HERD ABOUT IT?
by Ana Grarian
Yesterday I began rereading “From the Orange Mailbox” by A Carman Clark, a compilation of columns written for the Camden Herald by a wonderfully adventurous Maine woman. It is put together as a month by month journal so whenever I pick it up I start at the current month.
July begins with an essay on the value of weeds. Weeds are tougher and better fitted to the local environment than vegetable crops and so not easily discouraged. Healthy weeds are high in protein and deep rooted weeds serve as a pump to bring minerals from deep in the soil to the surface where shallower rooted plants can use them. “Collected composted and spaded into the soil, weeds feed my garden”, says Clark. Weeds left as a cover crop off season can protect the soil from erosion by wind and water.
This morning for some reason I see a metaphor for people in these weeds. Locals, though sometimes not as pretty as your garden variety transplant, often have a depth of knowledge of their hometown that goes back for generations. Once the tourists go home, these locals see that the place is protected from the ravages of the off season storms, and like a field of Queen Anne’s Lace, Black Eyed Susans and Chicory, have an abundant beauty.
Much of what we call weeds are actually edible and sometimes therapeutic. Burdock is not just an annoying source of pricklers that stick to your clothes and itch, the inspiration for velcro, the whole plant from root to leaf is edible. Chicory is not just a pretty blue wild flower but also a source of coffee substitute that is said to soothe and calm a person under stress as Chicory has no caffeine.
I wonder now at the numbers of plants and their uses found around the home where , I grew up. In addition to grapes, currants, black walnuts and apples, there were also fiddle head ferns an antioxidant and a good source of Omega 3’s. In CNY there is a flower my friend calls an outhouse flower because it frequently grew around the outhouses. I swear it’s a Jerusalem Artichoke. They are a good source of potassium and iron and can be eaten raw or steamed.

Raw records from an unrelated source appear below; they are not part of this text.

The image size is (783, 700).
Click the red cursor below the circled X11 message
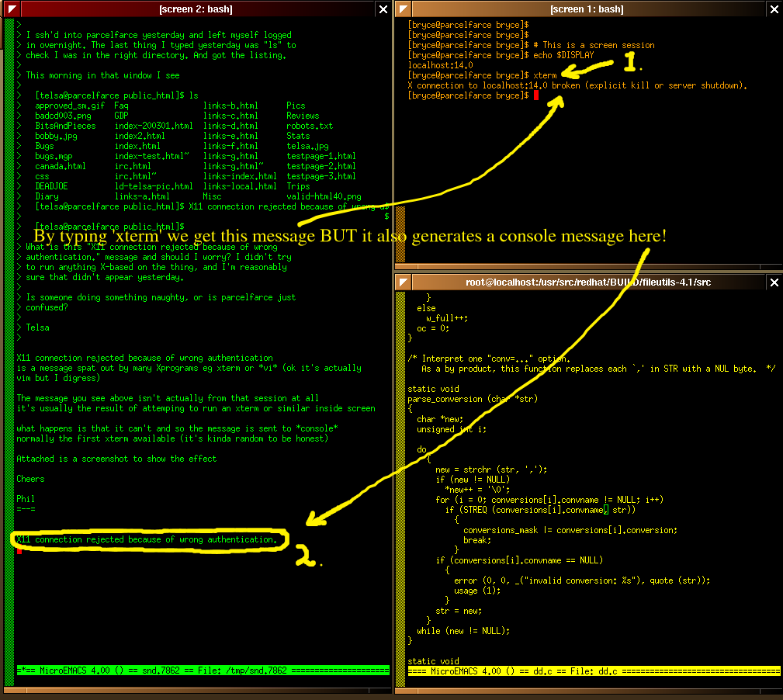(x=19, y=549)
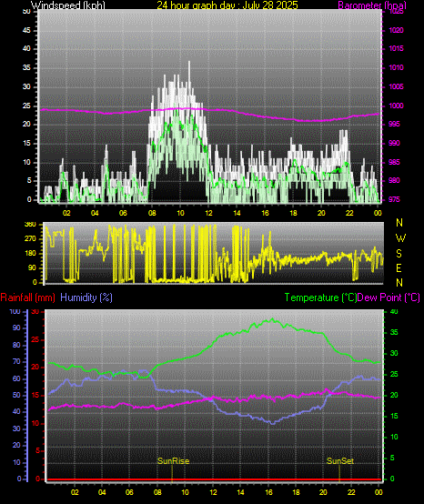Select the Dew Point (°C) legend label
Image resolution: width=424 pixels, height=504 pixels.
pyautogui.click(x=389, y=297)
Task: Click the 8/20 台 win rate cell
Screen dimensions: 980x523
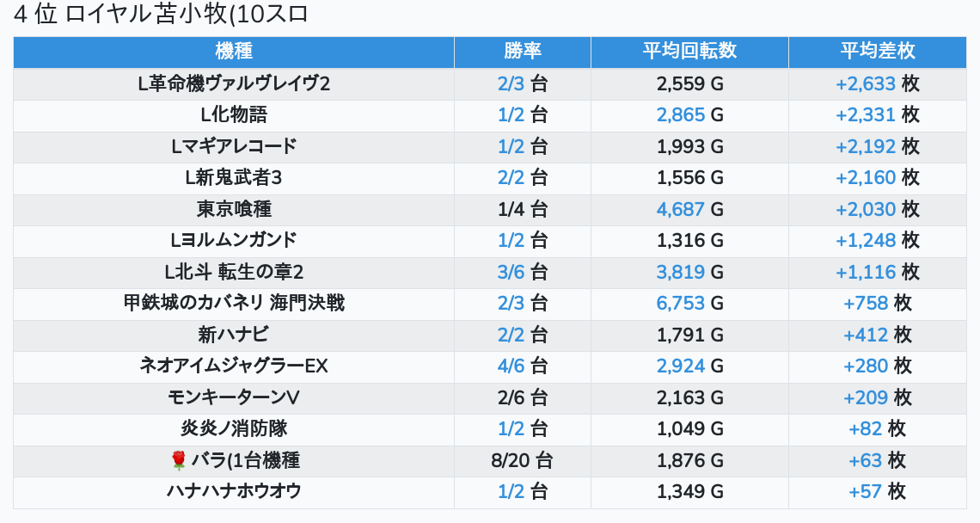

I wonder how our lives would be different if we ate more of these plants that are better suited to our particular geography, instead of trying to grow and consume a universal diet of hybridized and genetically altered plants, transported around the world and processed to death, becoming more a product of the petroleum industry than the soil. Perhaps we would be better suited to our geography too.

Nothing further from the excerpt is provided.